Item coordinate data
════════

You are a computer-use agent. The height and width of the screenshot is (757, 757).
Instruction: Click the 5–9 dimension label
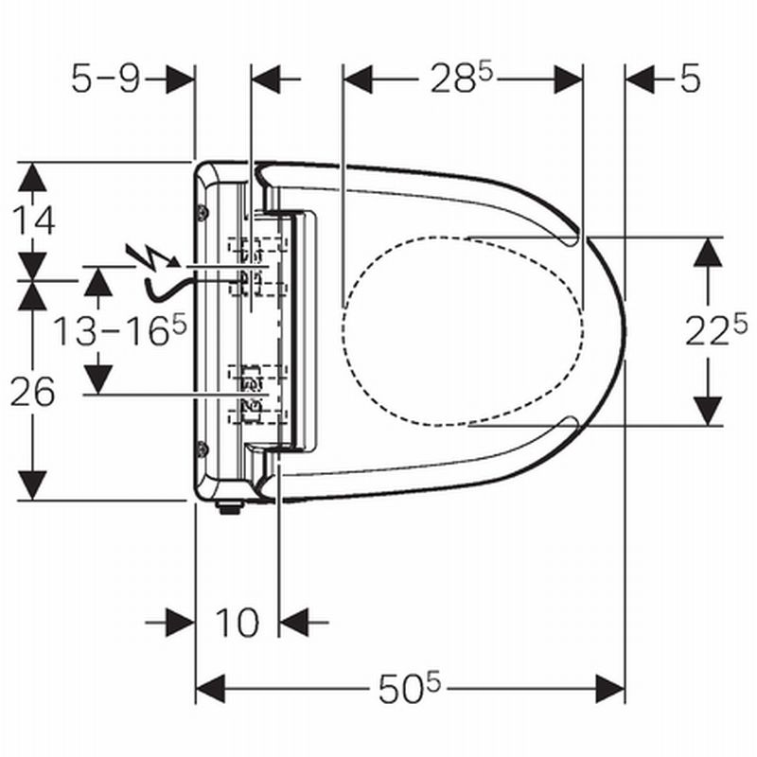106,79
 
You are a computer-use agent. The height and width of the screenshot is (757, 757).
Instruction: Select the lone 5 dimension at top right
691,79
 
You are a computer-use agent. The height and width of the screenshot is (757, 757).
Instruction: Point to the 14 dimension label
34,220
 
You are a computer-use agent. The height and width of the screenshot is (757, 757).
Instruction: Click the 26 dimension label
33,392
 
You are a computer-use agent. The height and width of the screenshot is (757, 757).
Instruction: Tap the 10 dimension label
238,623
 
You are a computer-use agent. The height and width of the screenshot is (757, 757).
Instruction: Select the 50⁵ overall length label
410,688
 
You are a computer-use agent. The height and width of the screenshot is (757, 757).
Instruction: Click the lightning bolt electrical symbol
152,255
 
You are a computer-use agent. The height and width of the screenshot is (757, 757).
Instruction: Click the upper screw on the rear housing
203,212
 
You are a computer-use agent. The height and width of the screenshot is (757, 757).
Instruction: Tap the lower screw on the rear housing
203,449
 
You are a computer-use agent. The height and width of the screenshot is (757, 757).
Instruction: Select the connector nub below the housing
229,507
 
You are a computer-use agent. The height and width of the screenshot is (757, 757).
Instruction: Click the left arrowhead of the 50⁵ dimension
210,689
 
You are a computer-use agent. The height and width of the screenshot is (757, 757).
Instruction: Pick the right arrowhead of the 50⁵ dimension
610,689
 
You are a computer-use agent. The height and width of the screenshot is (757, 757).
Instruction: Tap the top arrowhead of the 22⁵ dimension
708,252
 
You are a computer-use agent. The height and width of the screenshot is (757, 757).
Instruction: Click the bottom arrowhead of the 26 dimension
32,485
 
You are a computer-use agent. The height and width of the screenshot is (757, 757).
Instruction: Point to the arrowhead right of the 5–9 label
180,79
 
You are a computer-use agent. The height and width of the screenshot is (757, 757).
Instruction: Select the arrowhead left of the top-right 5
641,79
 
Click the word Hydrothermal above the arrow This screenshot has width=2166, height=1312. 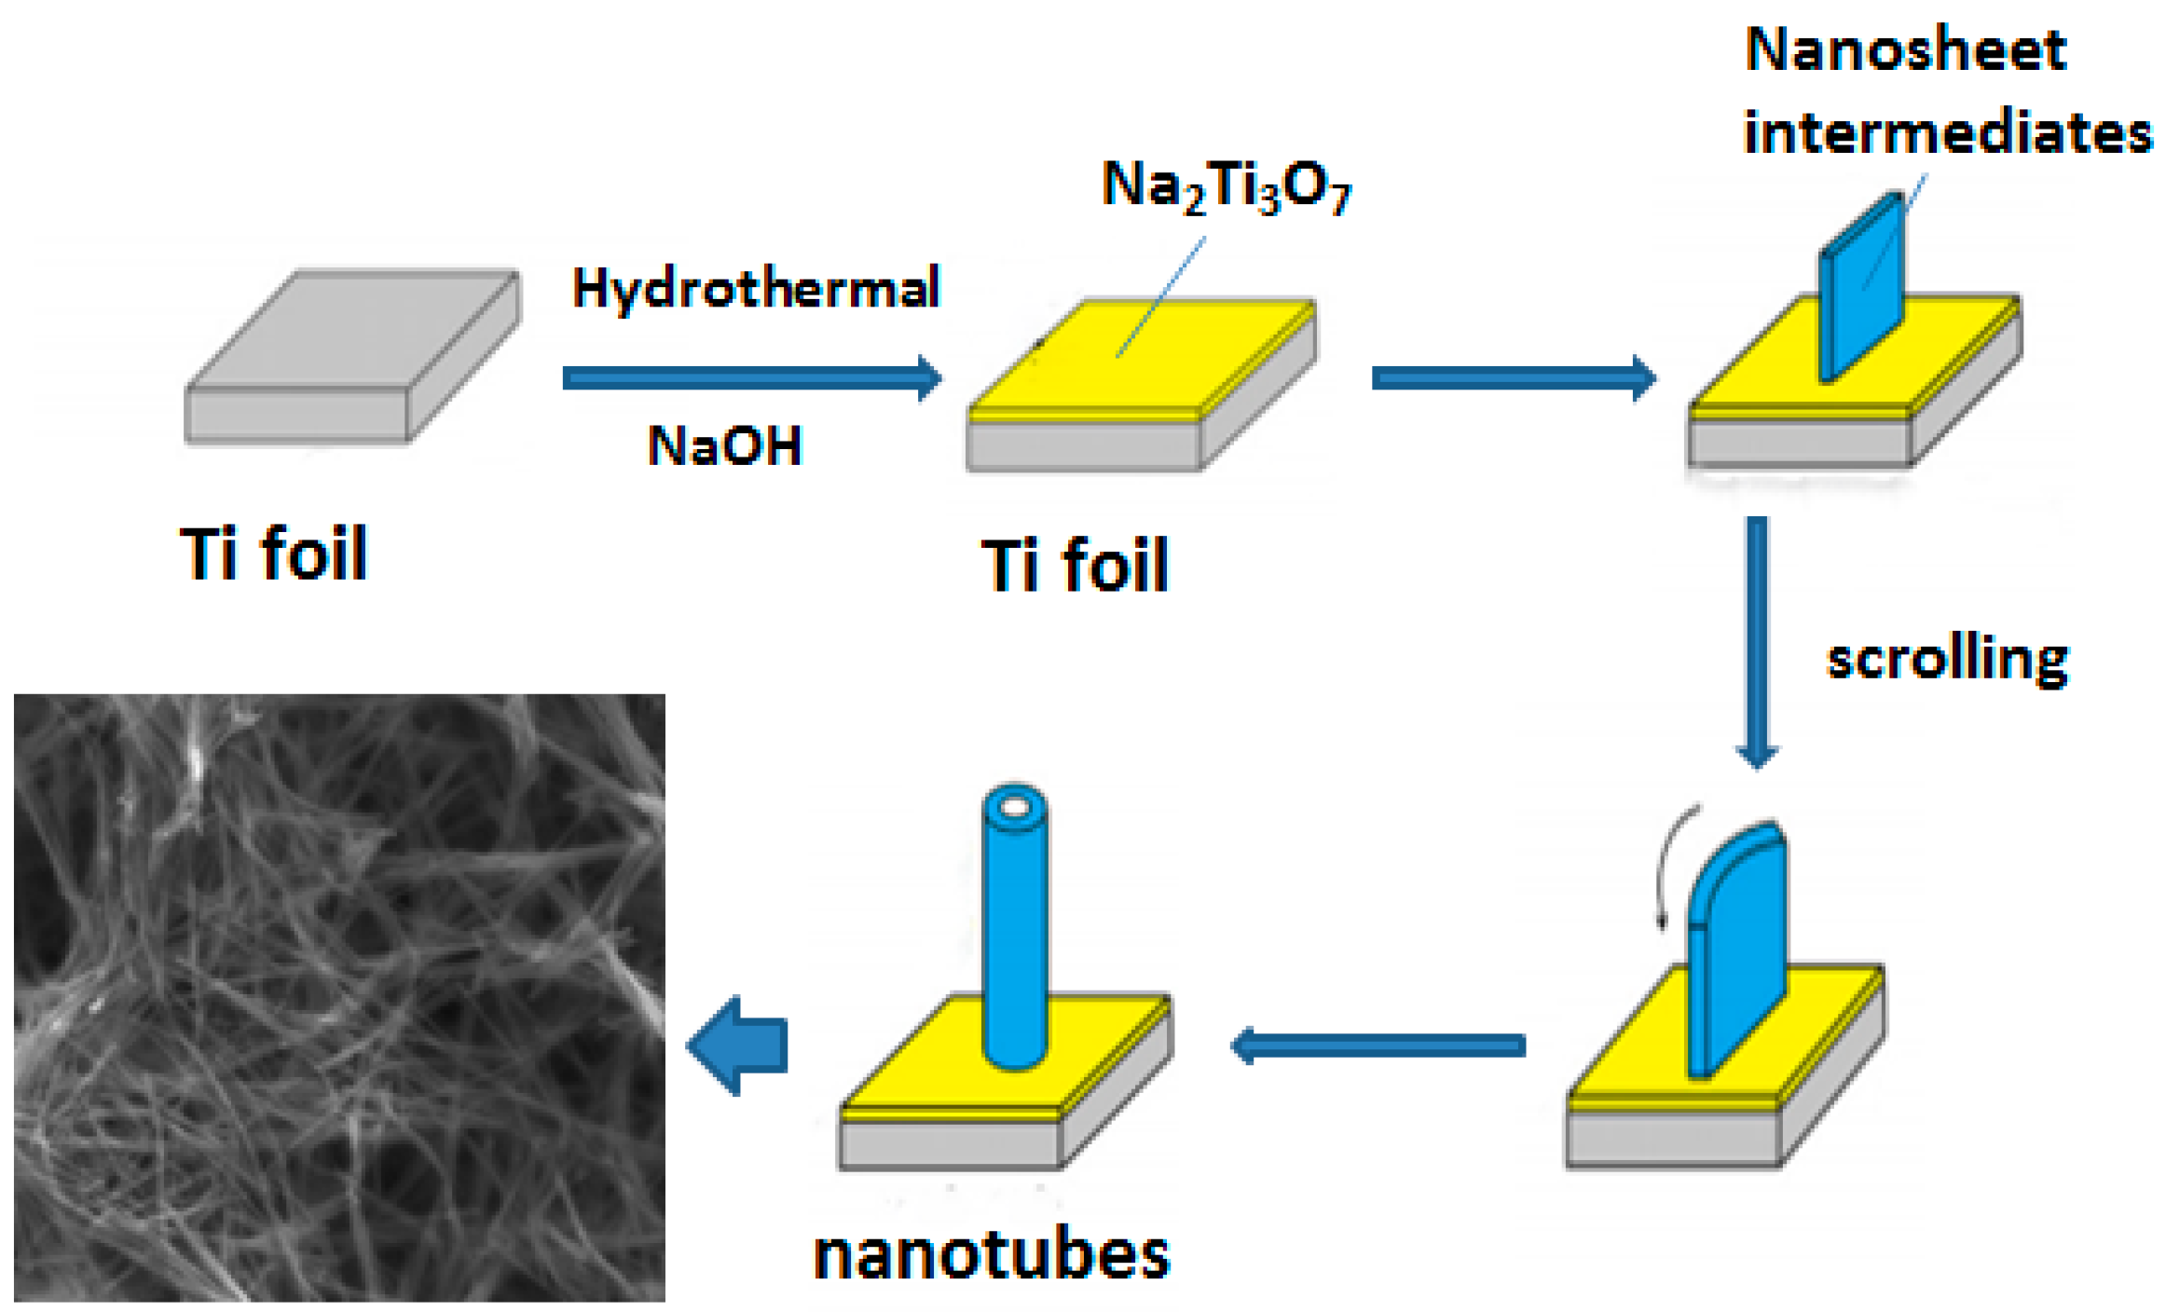(x=756, y=288)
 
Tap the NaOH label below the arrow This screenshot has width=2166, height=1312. (x=724, y=445)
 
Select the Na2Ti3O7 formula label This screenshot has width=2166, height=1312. (x=1226, y=186)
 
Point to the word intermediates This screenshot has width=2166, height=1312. (x=1948, y=132)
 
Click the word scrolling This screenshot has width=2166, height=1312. (x=1947, y=659)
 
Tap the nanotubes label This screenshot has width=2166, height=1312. (x=992, y=1254)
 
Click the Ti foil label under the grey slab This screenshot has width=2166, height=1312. (x=274, y=554)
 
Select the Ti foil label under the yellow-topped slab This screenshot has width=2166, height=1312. (x=1075, y=565)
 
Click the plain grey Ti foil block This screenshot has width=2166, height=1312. (x=351, y=354)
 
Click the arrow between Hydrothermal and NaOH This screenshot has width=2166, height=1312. (x=751, y=377)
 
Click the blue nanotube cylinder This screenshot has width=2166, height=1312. (x=1015, y=941)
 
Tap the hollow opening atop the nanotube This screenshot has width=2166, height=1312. (x=1015, y=807)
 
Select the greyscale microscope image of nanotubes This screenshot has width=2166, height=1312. (x=339, y=997)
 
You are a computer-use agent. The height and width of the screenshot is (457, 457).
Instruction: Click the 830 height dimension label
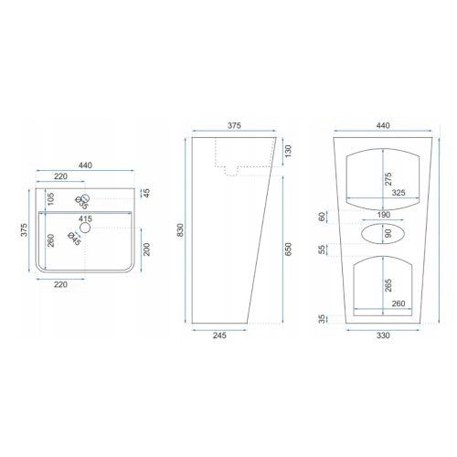click(x=181, y=230)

════════

What is required ->
Please find every row above that contains the string "screw" and copy each of those rows in full. Case counts.

Reply ->
Instruction: Click the upper screw on the rear housing
Instruction: Tap the lower screw on the rear housing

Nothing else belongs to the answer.